This seemingly ordinary launch demo image actually hints at MJ’s transition from “Gallery Owner” to “Creator”—behind the screen, it’s not just video, but an incoming simulated world.
Hey there.
Shanghai is seeing that typical wet, cold weather today. The clouds outside look like overturned buckets of grey paint, sticking clammily to the sky. It’s the kind of weather that’s perfect for talking about “dream weaving.”
I know your social feed is probably flooded today with news about the Midjourney Video Model (Video Model V1). Everyone is exclaiming that “images can finally move,” but I need to throw a bucket of cold water on you—or rather, hand you a hot coffee to wake you up.
If you only see “video generation,” you are vastly underestimating the ambition of that madman, David Holz (Midjourney Founder). Don’t be fooled by the “V1” tag. This isn’t just a video tool; it is a one-way ticket to the “Matrix,” and we are the first batch of passengers boarding the ship.

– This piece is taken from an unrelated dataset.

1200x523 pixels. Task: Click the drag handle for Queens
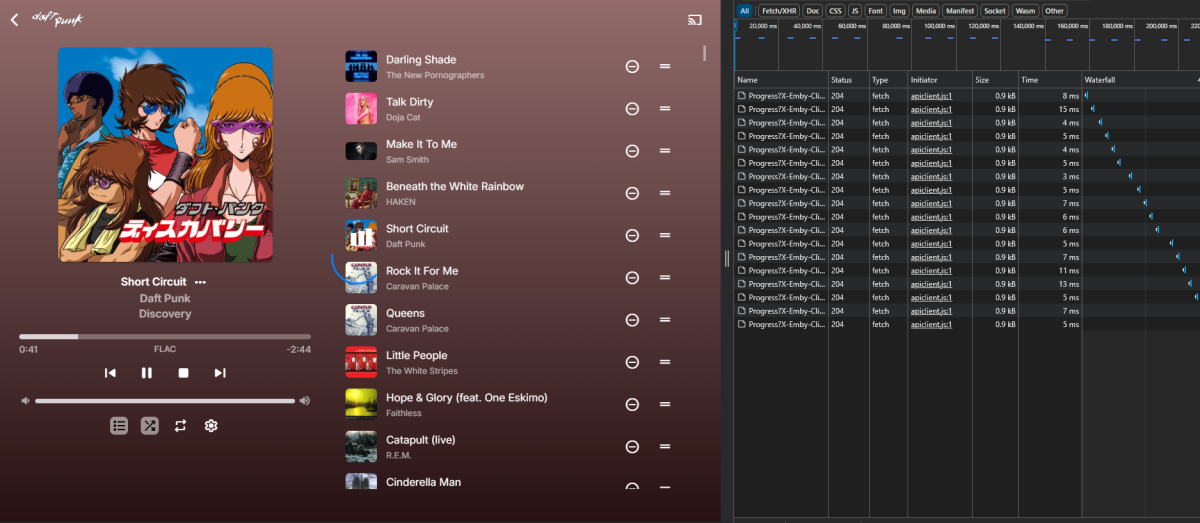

01. Don’t Stare at the Screen, Look at the “Holodeck” Blueprint
Every AI video company on the market is competing on duration, resolution, and whose generated cat fur is smoother. But Midjourney’s announcement this time reveals their true hand in the very first sentence.

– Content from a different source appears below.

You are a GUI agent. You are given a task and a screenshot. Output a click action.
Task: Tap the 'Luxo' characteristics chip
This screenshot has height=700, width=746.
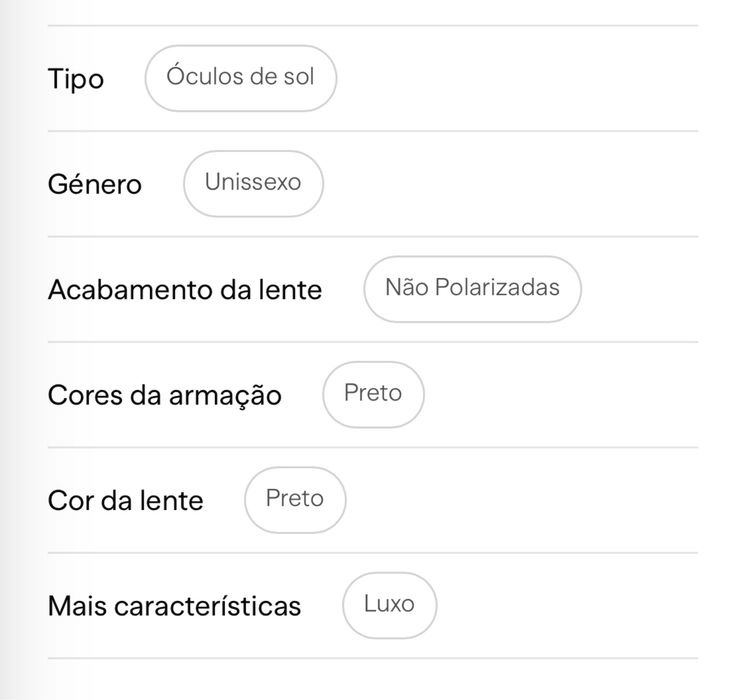389,605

They tell you bluntly: “We built image generation because it is the brick for building a ‘world’.”
Does this logic sound familiar? (Strokes chin) It’s like someone telling you they were selling LEGO bricks not for you to play with, but because they intend to build a real, habitable city one day.
Their endgame isn’t video at all, but “Real-time Open World Simulation.”
You need visuals (Image), you need dynamics (Video), you need spatial awareness (3D), and finally, you need Real-time feedback. The video model released today is merely the second step—teaching the bricks how to “breathe.”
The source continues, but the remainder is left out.